→ **Records from a dataset**
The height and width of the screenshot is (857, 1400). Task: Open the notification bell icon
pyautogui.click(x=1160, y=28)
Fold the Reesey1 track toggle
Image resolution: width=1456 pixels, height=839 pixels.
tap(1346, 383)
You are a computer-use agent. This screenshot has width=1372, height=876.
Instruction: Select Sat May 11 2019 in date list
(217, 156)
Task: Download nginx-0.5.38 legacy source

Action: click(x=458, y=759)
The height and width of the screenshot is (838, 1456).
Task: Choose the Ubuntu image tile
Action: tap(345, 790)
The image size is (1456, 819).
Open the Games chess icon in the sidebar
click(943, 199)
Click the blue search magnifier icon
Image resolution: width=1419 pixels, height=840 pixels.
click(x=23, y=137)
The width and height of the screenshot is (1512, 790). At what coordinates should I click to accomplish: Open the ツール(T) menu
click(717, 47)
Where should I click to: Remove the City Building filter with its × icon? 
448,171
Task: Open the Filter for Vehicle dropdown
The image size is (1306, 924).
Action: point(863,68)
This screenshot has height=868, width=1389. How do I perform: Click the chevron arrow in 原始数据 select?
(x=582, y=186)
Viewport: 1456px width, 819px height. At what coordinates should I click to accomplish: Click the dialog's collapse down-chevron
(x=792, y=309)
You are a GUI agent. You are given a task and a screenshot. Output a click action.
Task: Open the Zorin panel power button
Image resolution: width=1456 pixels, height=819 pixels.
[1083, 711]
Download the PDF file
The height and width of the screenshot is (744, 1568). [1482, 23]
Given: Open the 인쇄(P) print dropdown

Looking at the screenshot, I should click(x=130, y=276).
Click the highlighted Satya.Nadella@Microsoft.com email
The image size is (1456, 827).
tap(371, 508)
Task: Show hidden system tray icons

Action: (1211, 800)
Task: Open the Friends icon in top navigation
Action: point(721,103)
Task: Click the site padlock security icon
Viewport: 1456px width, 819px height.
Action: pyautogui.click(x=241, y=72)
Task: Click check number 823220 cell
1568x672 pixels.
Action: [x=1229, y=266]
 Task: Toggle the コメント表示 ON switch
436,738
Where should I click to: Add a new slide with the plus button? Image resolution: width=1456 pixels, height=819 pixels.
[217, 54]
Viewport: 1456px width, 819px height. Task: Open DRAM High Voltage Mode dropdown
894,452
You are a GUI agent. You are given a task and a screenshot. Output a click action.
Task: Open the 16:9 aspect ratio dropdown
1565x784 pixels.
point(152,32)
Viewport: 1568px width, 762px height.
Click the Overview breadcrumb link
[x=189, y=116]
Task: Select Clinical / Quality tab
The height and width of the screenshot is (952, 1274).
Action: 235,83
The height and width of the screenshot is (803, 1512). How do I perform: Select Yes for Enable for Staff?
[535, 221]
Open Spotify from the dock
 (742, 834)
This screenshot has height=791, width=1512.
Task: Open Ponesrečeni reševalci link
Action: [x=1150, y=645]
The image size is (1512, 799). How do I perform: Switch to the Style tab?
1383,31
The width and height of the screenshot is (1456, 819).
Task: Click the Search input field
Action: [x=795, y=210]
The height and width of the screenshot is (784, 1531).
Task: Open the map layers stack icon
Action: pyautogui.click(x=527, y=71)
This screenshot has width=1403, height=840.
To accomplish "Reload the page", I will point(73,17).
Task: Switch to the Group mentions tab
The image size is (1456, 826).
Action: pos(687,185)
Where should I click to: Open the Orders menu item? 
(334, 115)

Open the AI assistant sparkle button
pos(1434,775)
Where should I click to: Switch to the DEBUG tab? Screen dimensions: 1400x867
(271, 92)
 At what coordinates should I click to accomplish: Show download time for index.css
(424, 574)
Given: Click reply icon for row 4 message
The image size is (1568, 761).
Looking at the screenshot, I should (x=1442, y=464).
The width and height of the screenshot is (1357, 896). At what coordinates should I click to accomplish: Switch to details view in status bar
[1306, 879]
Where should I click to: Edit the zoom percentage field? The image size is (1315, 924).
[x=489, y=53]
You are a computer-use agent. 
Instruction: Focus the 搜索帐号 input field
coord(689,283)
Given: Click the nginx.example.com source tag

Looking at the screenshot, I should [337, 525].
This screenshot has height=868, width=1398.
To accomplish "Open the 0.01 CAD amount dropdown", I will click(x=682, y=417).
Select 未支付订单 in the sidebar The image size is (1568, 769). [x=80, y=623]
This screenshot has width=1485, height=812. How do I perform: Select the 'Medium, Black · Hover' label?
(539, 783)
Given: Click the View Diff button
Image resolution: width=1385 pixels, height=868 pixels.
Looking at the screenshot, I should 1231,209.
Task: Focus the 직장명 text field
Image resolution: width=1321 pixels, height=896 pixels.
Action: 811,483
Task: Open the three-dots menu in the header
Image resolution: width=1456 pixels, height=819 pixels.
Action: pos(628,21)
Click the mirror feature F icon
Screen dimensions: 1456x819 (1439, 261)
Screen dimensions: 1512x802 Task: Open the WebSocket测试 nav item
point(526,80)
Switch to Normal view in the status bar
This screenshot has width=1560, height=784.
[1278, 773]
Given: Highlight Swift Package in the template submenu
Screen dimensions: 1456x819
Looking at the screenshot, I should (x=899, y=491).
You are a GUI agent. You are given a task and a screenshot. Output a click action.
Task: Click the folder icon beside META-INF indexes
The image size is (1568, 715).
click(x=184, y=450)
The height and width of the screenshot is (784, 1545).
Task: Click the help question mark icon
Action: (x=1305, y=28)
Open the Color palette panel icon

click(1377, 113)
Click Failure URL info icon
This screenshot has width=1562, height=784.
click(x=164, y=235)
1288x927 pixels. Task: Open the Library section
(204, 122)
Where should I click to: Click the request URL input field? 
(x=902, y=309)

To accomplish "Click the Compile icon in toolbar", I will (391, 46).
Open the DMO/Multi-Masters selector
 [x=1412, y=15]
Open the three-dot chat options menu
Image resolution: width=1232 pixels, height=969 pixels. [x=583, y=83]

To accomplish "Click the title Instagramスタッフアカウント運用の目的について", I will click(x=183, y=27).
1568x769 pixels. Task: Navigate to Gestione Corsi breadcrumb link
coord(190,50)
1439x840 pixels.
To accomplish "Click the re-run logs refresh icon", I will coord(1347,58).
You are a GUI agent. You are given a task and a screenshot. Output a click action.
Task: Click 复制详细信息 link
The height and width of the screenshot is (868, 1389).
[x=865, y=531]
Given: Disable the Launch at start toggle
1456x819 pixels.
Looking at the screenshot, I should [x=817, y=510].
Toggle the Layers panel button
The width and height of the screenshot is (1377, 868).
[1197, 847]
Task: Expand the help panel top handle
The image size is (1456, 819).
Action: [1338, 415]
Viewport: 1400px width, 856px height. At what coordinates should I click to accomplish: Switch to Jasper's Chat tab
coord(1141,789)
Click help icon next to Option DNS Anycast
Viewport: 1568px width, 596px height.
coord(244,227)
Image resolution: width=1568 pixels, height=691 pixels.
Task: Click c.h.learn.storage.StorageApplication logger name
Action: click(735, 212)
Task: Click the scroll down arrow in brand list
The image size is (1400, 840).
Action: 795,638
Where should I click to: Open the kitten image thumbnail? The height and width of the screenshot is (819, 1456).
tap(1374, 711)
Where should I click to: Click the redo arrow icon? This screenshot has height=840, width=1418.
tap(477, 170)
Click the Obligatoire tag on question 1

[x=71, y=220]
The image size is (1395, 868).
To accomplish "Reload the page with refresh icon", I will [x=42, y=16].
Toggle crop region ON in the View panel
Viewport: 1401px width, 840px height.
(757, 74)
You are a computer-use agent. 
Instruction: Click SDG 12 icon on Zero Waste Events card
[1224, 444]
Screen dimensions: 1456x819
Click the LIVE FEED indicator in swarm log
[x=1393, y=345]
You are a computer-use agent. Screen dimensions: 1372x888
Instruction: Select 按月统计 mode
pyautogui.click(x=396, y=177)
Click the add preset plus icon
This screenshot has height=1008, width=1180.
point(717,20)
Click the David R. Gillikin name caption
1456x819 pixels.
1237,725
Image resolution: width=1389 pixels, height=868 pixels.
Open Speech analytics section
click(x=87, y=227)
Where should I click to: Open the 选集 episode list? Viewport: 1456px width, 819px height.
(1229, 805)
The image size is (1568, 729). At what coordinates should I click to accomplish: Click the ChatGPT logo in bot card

→ **The task**
Lines from the one containing "Open Speech analytics section" through the final line of the entries are the only ones to print, and each must match exactly.

→ **Solution to this exercise**
Open Speech analytics section
click(x=87, y=227)
Where should I click to: Open the 选集 episode list? Viewport: 1456px width, 819px height.
(1229, 805)
The image size is (1568, 729). At what coordinates should I click to accomplish: Click the ChatGPT logo in bot card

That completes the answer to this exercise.